Required action >> A faithful copy of every entry is the goal; keep the images out of it.

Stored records
■ ■ ■

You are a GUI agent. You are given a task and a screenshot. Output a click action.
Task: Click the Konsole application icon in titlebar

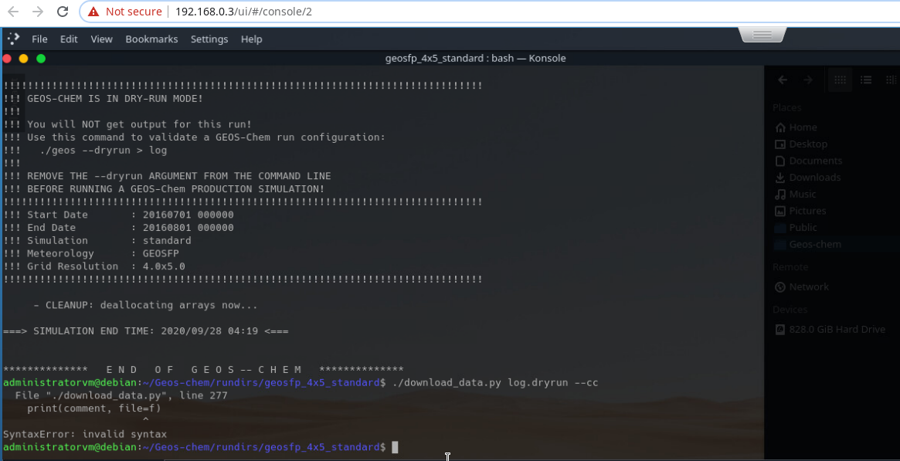coord(12,39)
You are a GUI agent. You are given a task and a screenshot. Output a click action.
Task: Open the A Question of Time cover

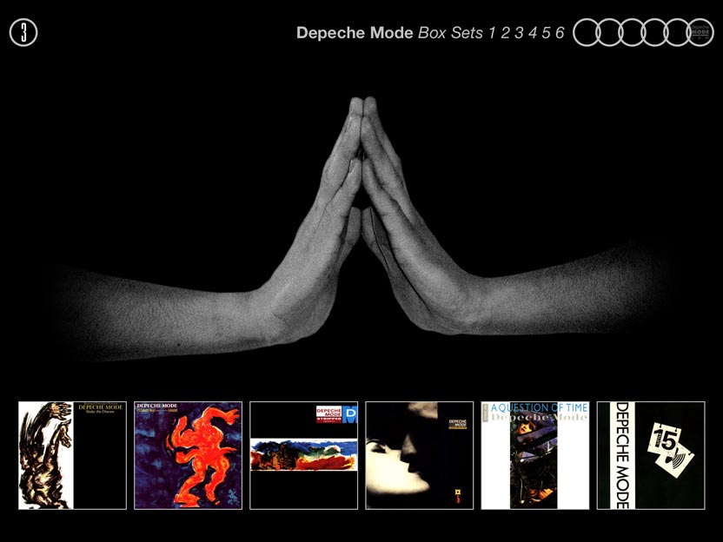(534, 455)
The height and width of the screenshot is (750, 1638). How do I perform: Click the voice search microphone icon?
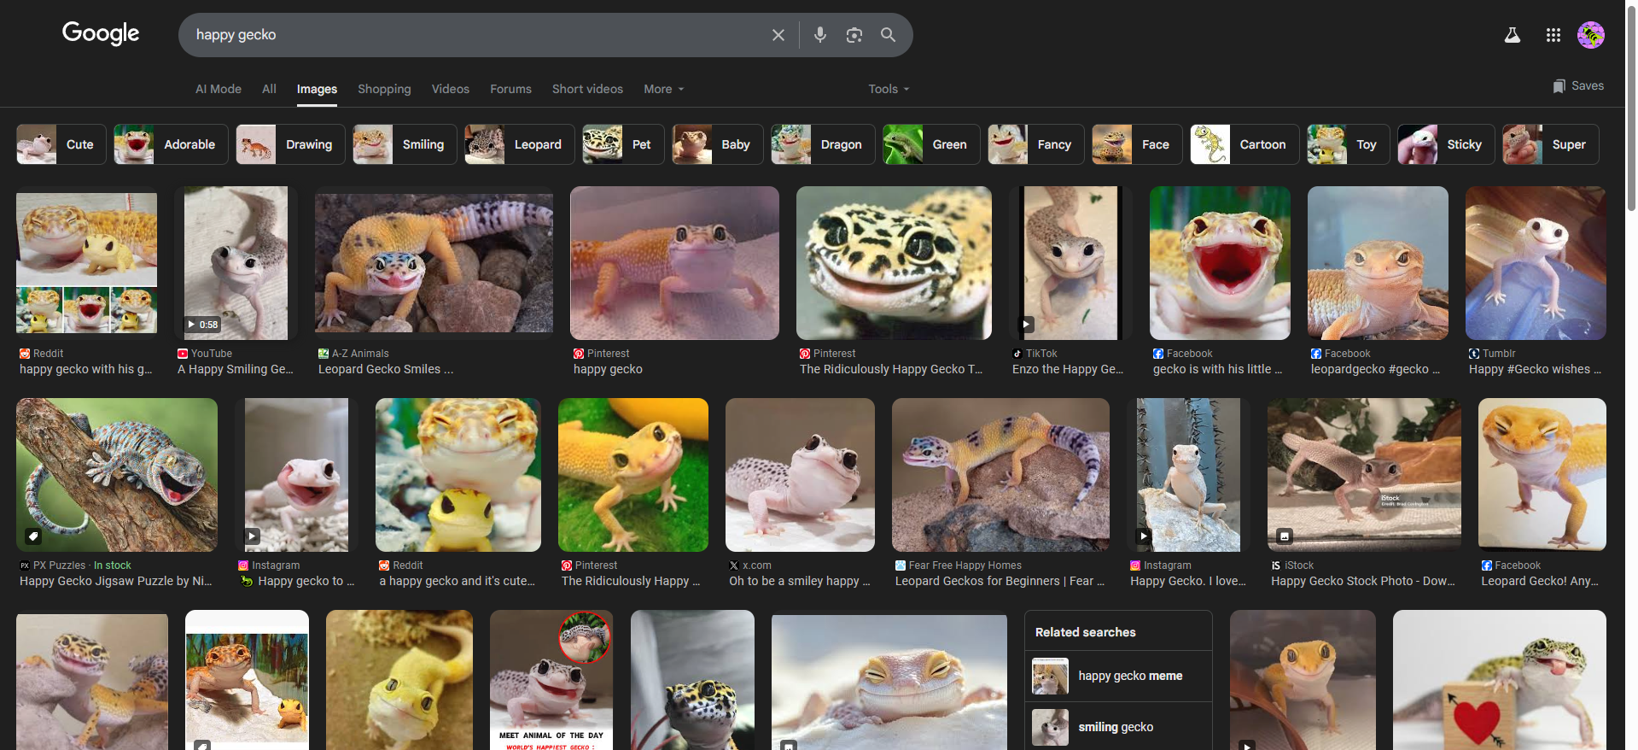tap(819, 35)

■ ■ ■

Task result >>
You are a GUI agent. You are given a task and a screenshot. Output a click action.
Task: Click the Konsole application icon in titlebar

coord(12,39)
You are a GUI agent. You are given a task and a screenshot. Output a click action.
Task: Open the A Question of Time cover

(534, 455)
The height and width of the screenshot is (750, 1638). How do I perform: Click the voice search microphone icon?
tap(819, 35)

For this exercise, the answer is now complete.